*Requirements:*
a – Which names and abbreviations does the email about StorageTek use for the storage company it discusses? List each one.
b – Does each statement agree with the email about StorageTek? (i) The datacenter mentioned first opened in 1996. (ii) STK was officially the company's name at one time. (iii) The P&H datacenter added 3380 and 3390 strings. Answer yes or no for each, quoting the deciding words.

*Extract:*
────────────────
On Tue, 31 Mar 2009 17:50:08 -0500, Eric Bielefeld wrote:
>
>I don't think you answered my question.  I remember a year or two before we
>built our datacenter that opened in 1996, we looked at getting the STC box
>(Now STK).  I read a lot about it the time, but in the end we didn't get

Actually, now Sun (or SMI).  Never was STK officially.  There
were trademark problems with STC (England's Standard Telephone
and Cable); STK was the NYSE stock ticker symbol (like "JAVA"?),
and unlikely to be better, like any other TLA.  The branding
directives were to use StorageTek, not STK.  But keystroke
economy often prevailed.

>one.  What you wrote below I remember, especially the compression, and
>writing all new and updated data in a new location.  BUT, you define so many
>volumes.  Once you have them defined, and all of the space is allocated, you
>can't add volumes because they are blocked better, or delete volumes because
>you just wrote a couple huge files blocked at 150 bytes per block.  That
>just doesn't make sense.  (I hope this makes sense!)
>
>When we built the P&H datacenter, we added a bunch of 3380 and 3390 strings.
────────────────
*Extracted entries:*
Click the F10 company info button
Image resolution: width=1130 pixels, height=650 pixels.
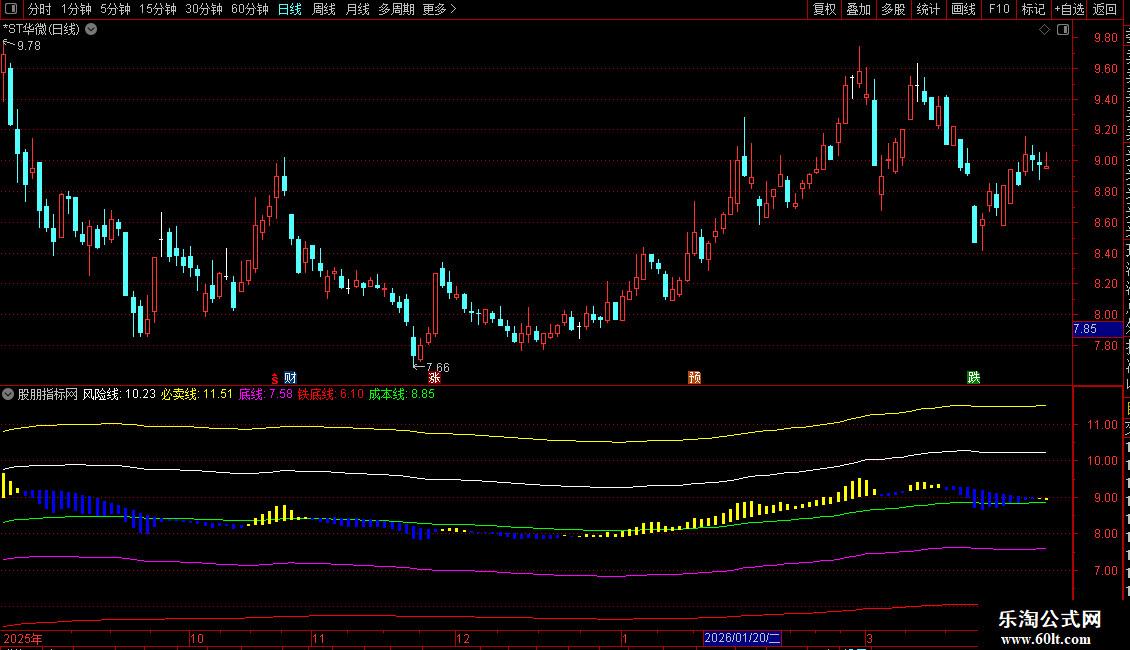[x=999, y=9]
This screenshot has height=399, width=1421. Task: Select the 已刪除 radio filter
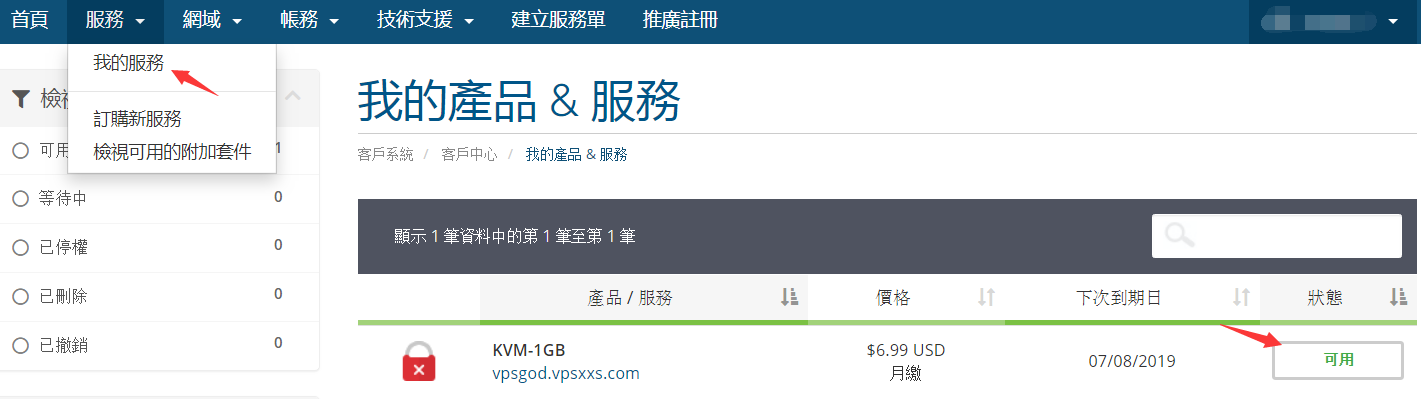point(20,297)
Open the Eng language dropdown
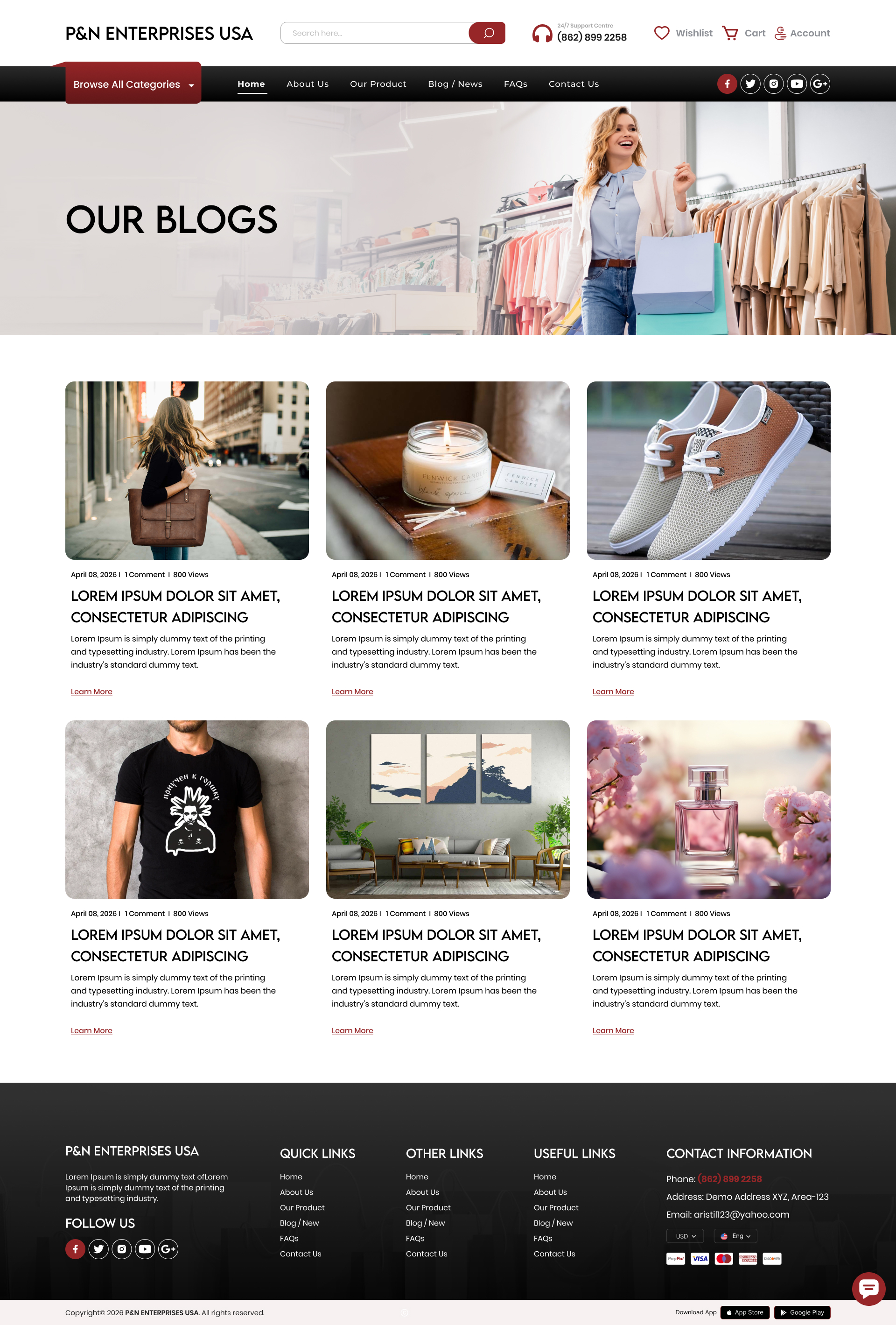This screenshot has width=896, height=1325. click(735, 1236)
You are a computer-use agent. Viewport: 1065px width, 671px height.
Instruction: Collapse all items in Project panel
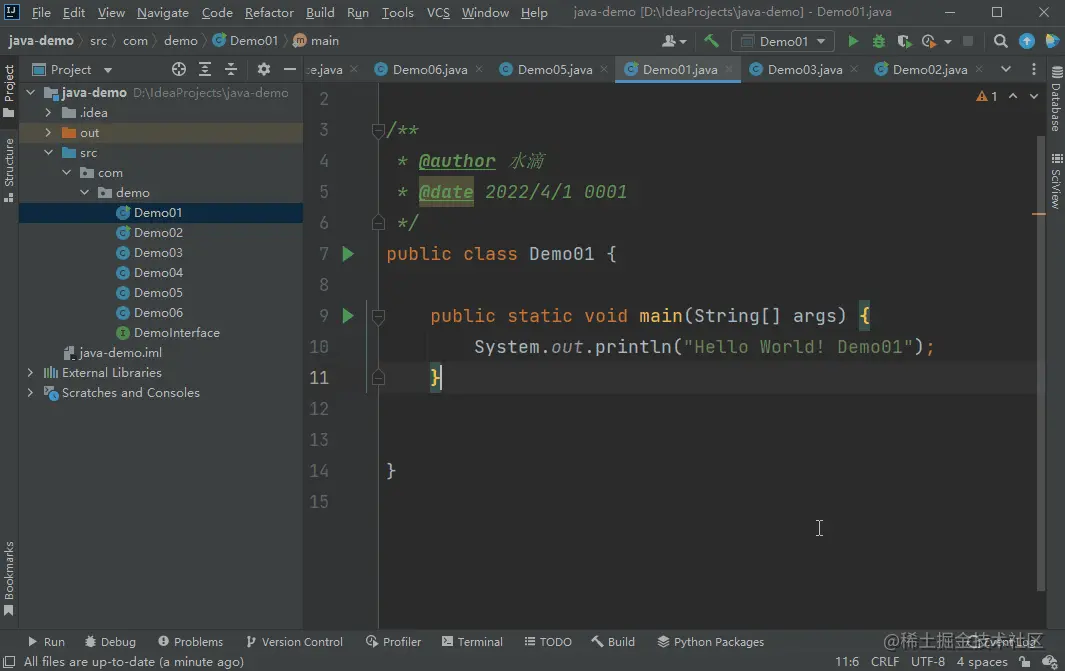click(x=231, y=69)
────────────────
*Responses to the tasks:*
a – STC, STK, Sun, SMI, StorageTek

b –
(i) Yes: "built our datacenter that opened in 1996"
(ii) No: "Never was STK officially."
(iii) Yes: "we added a bunch of 3380 and 3390 strings"